Yakın zamanda yeni bir KHK'nın çıkacağını kaydeden Yıldırım, tek tip kıyafet çalışmalarının da devam ettiğini belirtti. Koray Aydın'ın, Meral Akşener'in kuracağı partiye katılma kararı almasına yönelik Yıldırım, "Nesini değerlendireceğim? Koray Aydın katıldığı canlı yayında Meral Akşener için FETÖ projesi demişti. Şimdi onun partisine geçti. Demek ki ikna edilmiş" diye konuştu.

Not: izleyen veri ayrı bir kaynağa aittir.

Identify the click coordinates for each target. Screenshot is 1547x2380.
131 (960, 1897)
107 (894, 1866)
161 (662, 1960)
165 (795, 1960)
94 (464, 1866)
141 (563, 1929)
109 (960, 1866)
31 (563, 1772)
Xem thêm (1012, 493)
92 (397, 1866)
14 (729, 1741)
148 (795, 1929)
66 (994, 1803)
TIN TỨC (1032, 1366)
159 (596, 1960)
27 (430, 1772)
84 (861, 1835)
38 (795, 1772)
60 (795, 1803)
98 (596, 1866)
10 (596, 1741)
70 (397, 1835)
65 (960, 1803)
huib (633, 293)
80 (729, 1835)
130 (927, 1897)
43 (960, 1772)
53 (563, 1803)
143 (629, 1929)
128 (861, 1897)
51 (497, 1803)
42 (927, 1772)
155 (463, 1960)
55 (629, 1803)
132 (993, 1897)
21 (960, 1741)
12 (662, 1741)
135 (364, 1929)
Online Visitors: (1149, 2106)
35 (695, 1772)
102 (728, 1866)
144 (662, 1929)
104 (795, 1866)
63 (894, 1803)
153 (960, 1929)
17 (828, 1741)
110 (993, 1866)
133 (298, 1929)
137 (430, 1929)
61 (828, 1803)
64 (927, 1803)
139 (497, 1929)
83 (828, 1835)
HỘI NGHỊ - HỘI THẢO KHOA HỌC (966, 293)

"EKONOMİNİN ÜRETEN, İSTİHDAM OLUŞTURAN VE MİLLİ GELİRİ ARTIRAN BOYUTUNA DAHA ÇOK YOĞUNLAŞACAĞIZ"

"Önümüzdeki aylarda ekonomik konularla ilgili bir hamle açıklayacak mısınız?" sorusuna Yıldırım şu cevabı verdi:

"Önümüzdeki aylar hep ekonomiyle ilgili konular olacak. Bir yandan yapısal bazı mevzuat düzenlemeleri yaparken bir yandan da idare tedbirler alacağız. Ekonominin üreten, istihdam oluşturan ve milli geliri artıran boyutuna daha çok yoğunlaşacağız. IMF raporuna göre Avrupa'da 5'inci ekonomi oldu. Satın alma gücüne göre İspanya'yı da geride bıraktık. Akdeniz'de 3'üncü ülke, Orta Doğu'da 1'inci ülke. Gayrısafi Milli Hasıla 2 trilyon doların üzerine çıktı. 2023 için 4 hedefimizden biri buydu. Şimdi ihracattaki 500 milyar hedefimiz ve ilk 10 ülke arasına girme hedefimiz var. 6 senemiz daha var. Gayret edip tüm hedeflerimizi gerçekleştireceğiz."

"TAŞIMA SUYLA DEĞİRMEN DÖNMEZ"

Spordaki gelişmeleri takip ettiğini, atletizm ve güreşte güzel başarıların elde edildiğini ancak yeterli olmadığını vurgulayan Yıldırım, daha fazla gencin başarılı olması için gayret göstermek gerektiğini söyledi.

Bir basın mensubunun, başka ülkelerden transfer edilen sporcularla netice alınmaya çalışıldığını söylemesi üzerine Yıldırım, "Evet ben de böyle düşünüyorum. Milli takımlara mutlaka Türkleri katmak gerekiyor. Kendi kaynağımızı ikinci plana atıyoruz. Maç seyretmeye oturuyoruz, hanım 3 dakika sonra 'değiştir kanalı, bunlar arasında hiçbir Türk ismi yok, başkasının maçından bize ne' diyor. Böyle taşıma suyuyla değirmen dönmez. Kendi çocuklarımızı yetiştireceğiz. Dünya yıldızı yapacağız. Dünya kadar para veriyoruz bunlara. Bunun adı 'Desinler ki ağanın fesi var!'" diyerek sözlerini sonlandırdı.